Texts / Śivasaṃhitā / Verse 1.90

Śivasaṃhitā 1.90

Prathamaḥ paṭalaḥ — Jñāna

Sanskrit text

एवंरूपेण कल्पन्ते कल्पका विश्वसम्भवम्।

Transliteration

evaṃrūpeṇa kalpante kalpakā viśvasambhavam|

Translation

This temple of suffering and enjoyment (human body), made up of flesh, bones, nerves, marrow, blood, and intersected with blood vessels etc., is only for the sake of suffering of sorrow.

Commentary

The body as the field of karmic experience—not as an error but as an instrument. The description is anatomical and raw: flesh, bones, nerves, marrow, blood. There is no idealization. The Śivasaṃhitā looks at the body without illusions and, at the same time, without condemnation. The body is the ‘temple’ where accumulated karma is experienced. Like every temple, it can be a place of servitude or a place of liberation.

Kalpakāḥ (system builders, those who imagine and construct cosmologies) are the philosophers and theologians whose theories the chapter has summarized. Bhogamandira (temple of enjoyment and suffering) is the epithet for the body: a place where the jīva experiences the consequences of its karma. Māṃsāsthisnāyumajjādi (flesh, bones, nerves, marrow, and the rest) is the anatomical description that yoga must know in order to transcend it.

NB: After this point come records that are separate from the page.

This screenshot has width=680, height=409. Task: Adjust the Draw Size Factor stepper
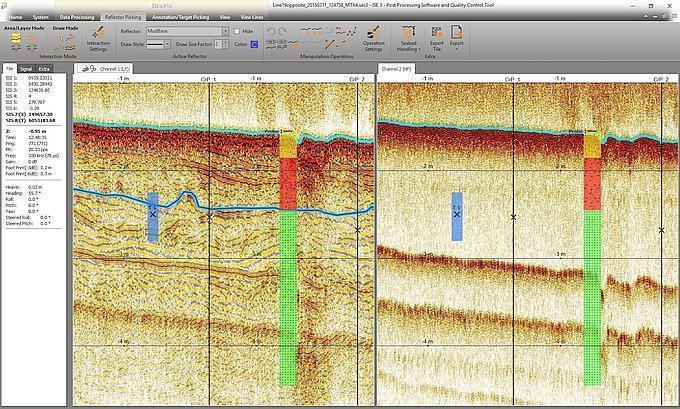225,44
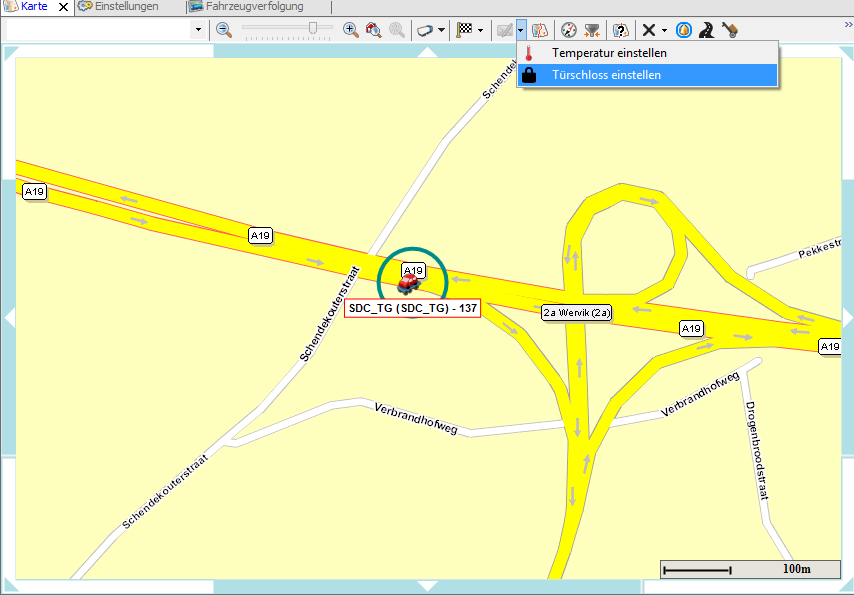854x596 pixels.
Task: Open the Fahrzeugverfolgung tab
Action: (x=256, y=6)
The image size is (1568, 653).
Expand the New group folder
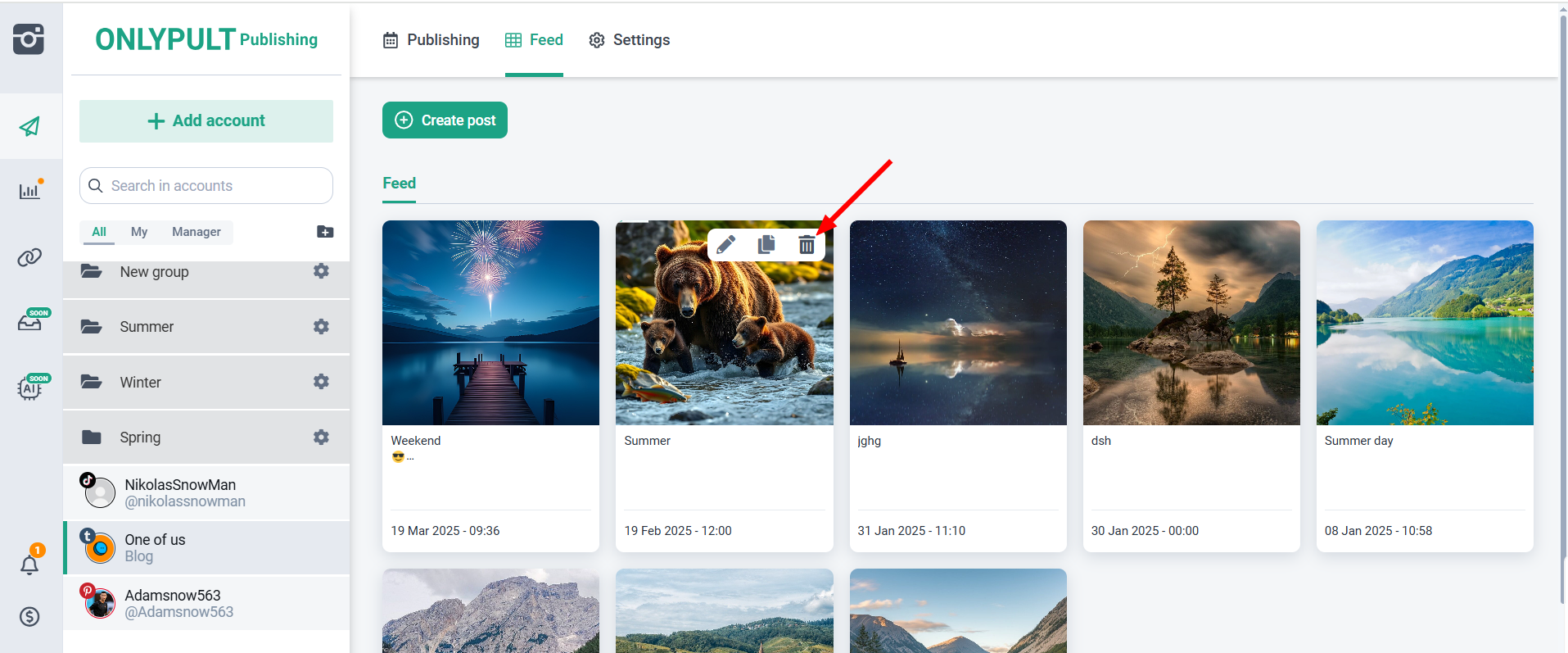(x=154, y=272)

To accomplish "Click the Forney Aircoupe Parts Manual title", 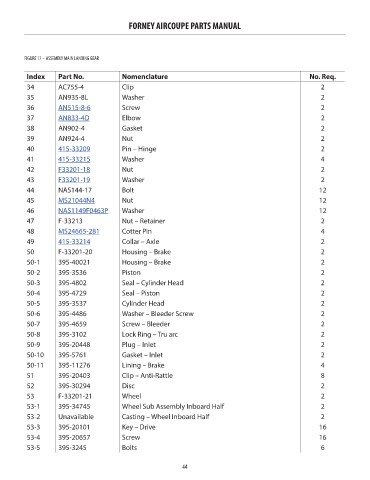I will tap(185, 26).
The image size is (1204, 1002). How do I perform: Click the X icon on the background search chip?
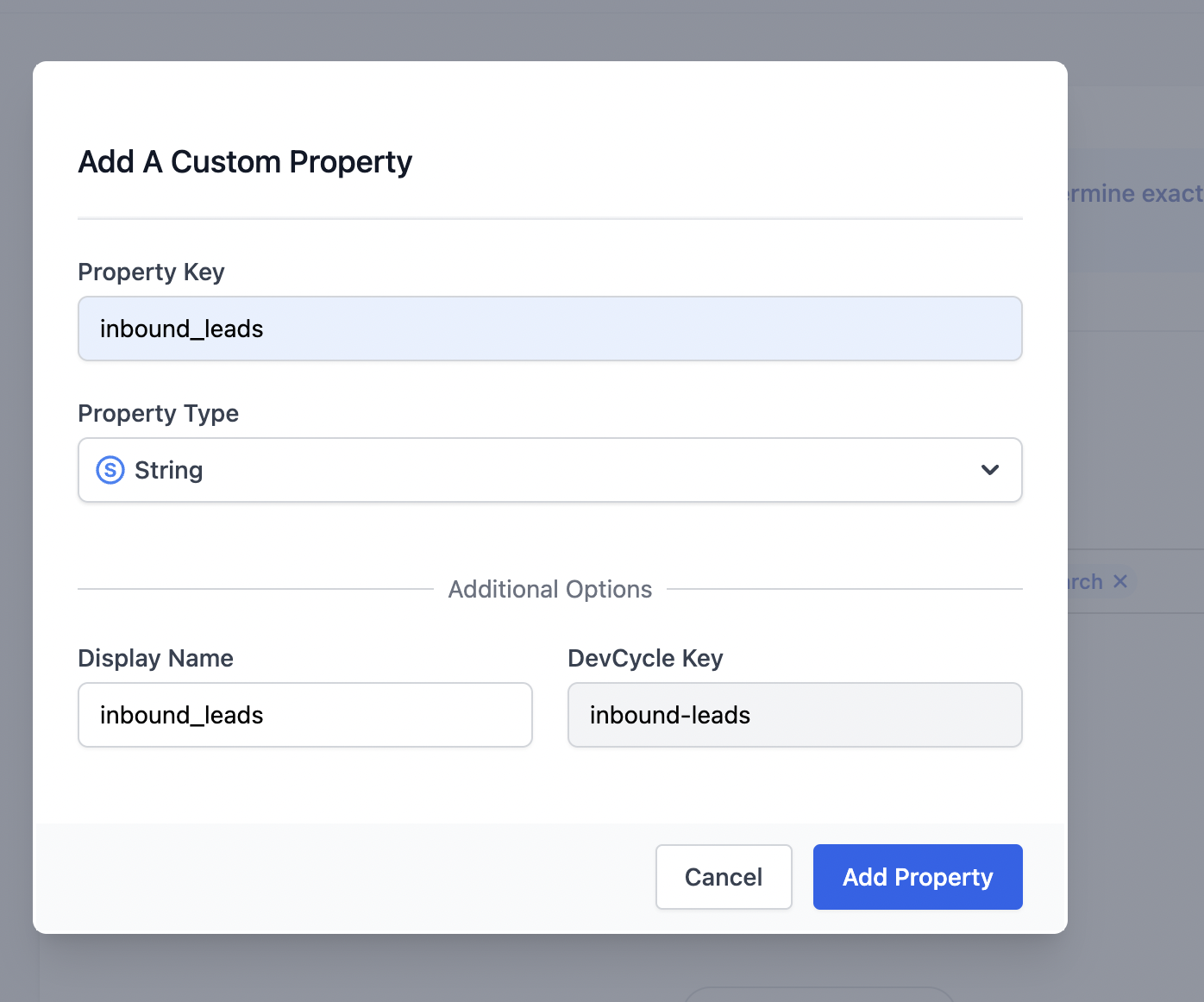(x=1119, y=581)
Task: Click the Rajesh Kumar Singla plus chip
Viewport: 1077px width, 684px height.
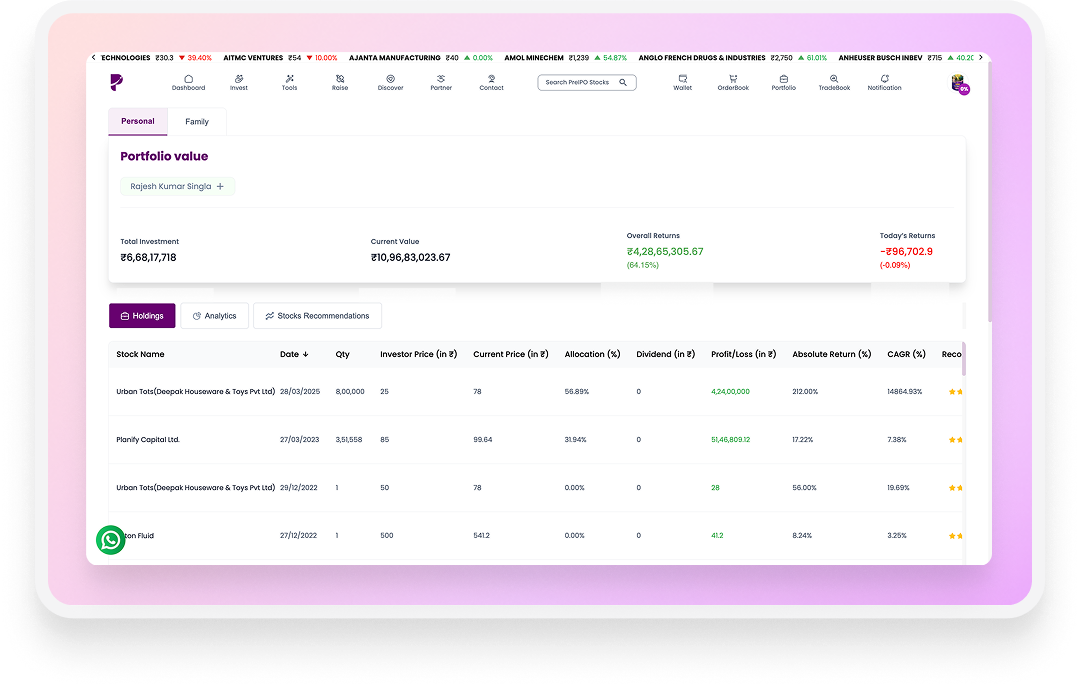Action: pyautogui.click(x=177, y=186)
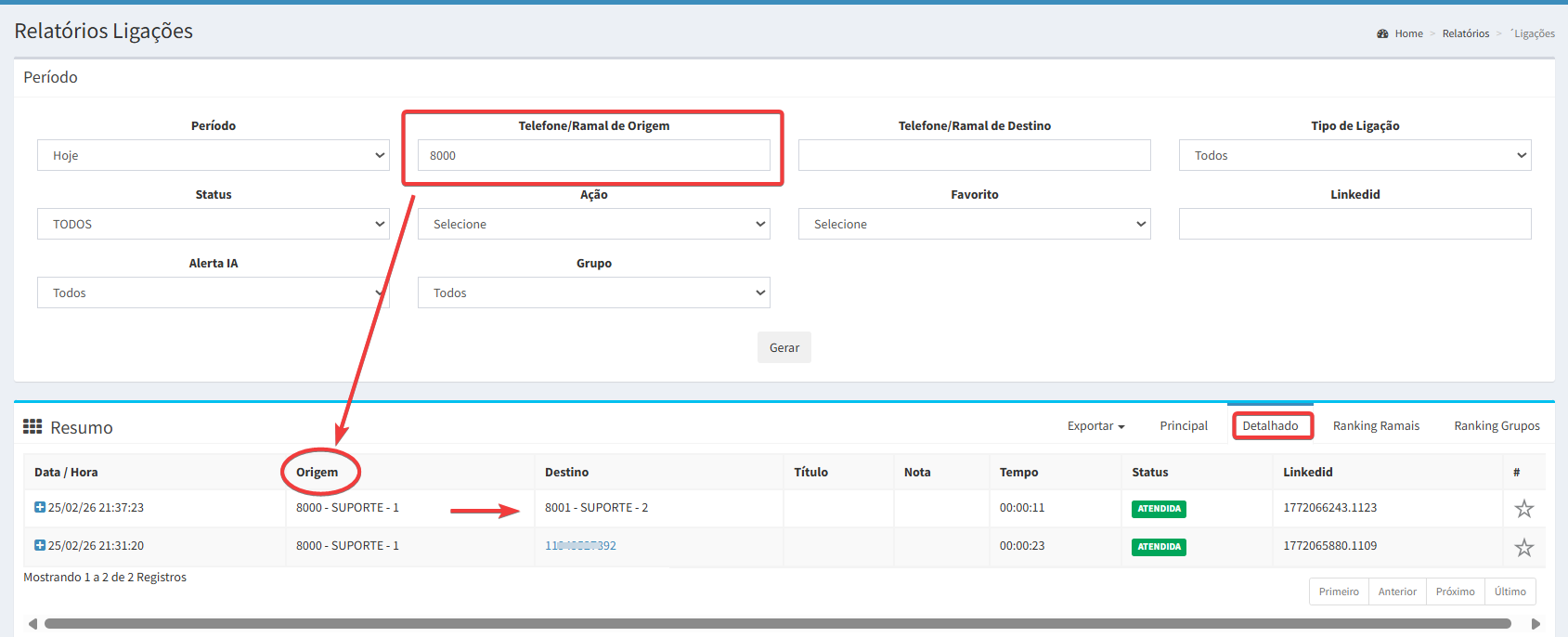The width and height of the screenshot is (1568, 637).
Task: Expand the Status filter dropdown
Action: pos(213,224)
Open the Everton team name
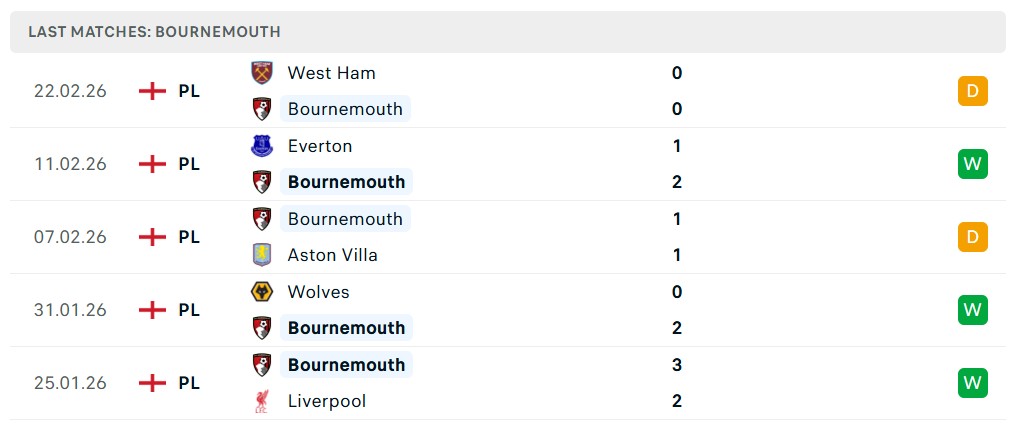1011x426 pixels. point(320,146)
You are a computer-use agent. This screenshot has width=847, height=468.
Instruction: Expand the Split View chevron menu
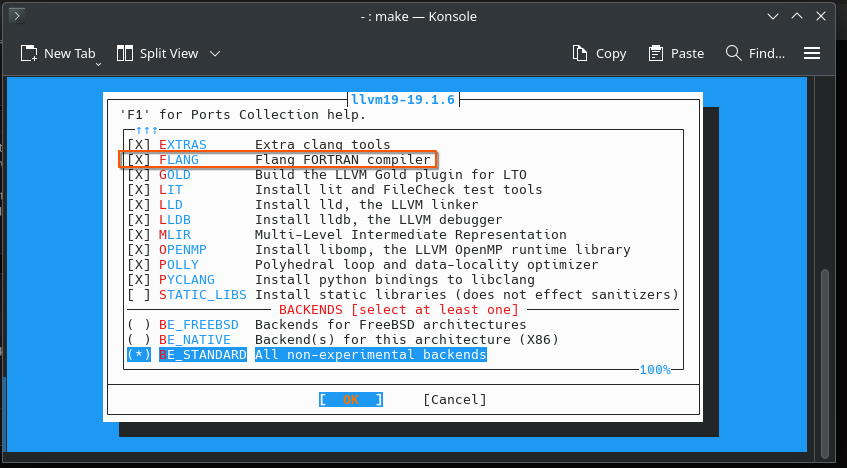click(x=215, y=53)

The stark vision of the body as a ‘temple of suffering’ also appears in Buddhist texts, especially in the Satipaṭṭhāna Sutta, where meditation on the body includes contemplating its physical components—including corpses—to weaken attachment. The Śivasaṃhitā adopts a similar stance but integrates it into a different teleology: the body that suffers is also the body that can practice yoga and be liberated.